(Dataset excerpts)
+-------+

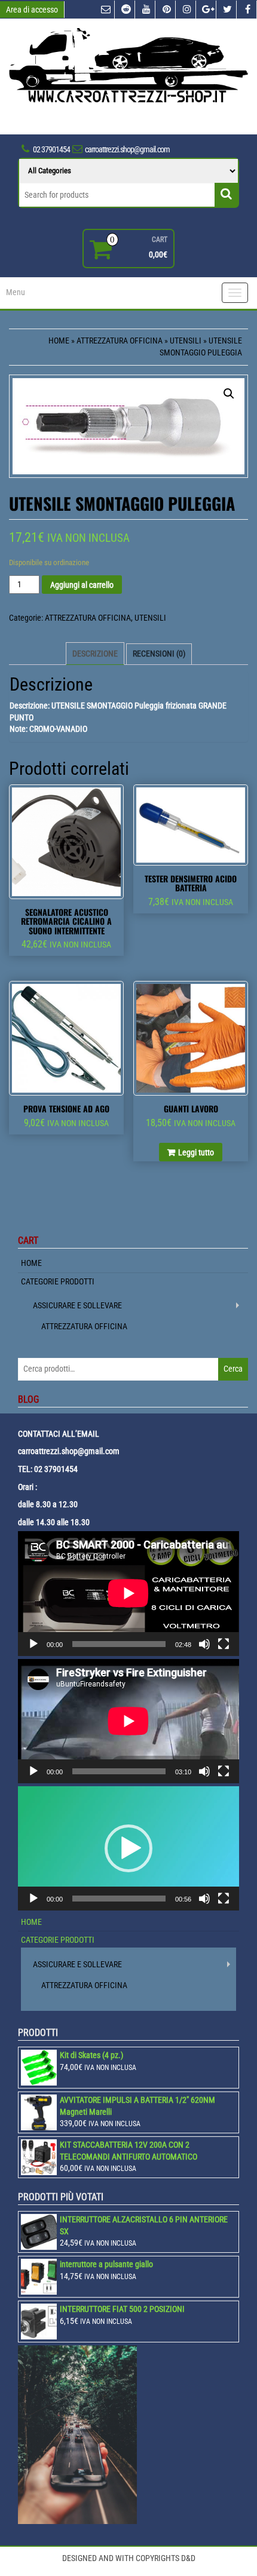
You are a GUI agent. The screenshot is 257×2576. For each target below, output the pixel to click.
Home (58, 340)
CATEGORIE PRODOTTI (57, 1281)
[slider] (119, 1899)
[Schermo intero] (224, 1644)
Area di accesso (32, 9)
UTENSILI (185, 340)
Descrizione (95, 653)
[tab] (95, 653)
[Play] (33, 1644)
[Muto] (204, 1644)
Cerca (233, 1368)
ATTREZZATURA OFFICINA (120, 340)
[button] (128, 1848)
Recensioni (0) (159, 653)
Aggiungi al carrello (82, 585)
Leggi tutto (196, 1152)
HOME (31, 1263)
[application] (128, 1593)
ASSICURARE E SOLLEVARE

+-------+

WHAT YOU SHOULD DO
With the pictures removed, the entries above should be transcribed exactly.

EXPECTED ANSWER
You are a GUI agent. The screenshot is 257×2576. For each target below, output the pixel to click.
Home (58, 340)
CATEGORIE PRODOTTI (57, 1281)
[slider] (119, 1899)
[Schermo intero] (224, 1644)
Area di accesso (32, 9)
UTENSILI (185, 340)
Descrizione (95, 653)
[tab] (95, 653)
[Play] (33, 1644)
[Muto] (204, 1644)
Cerca (233, 1368)
ATTREZZATURA OFFICINA (120, 340)
[button] (128, 1848)
Recensioni (0) (159, 653)
Aggiungi al carrello (82, 585)
Leggi tutto (196, 1152)
HOME (31, 1263)
[application] (128, 1593)
ASSICURARE E SOLLEVARE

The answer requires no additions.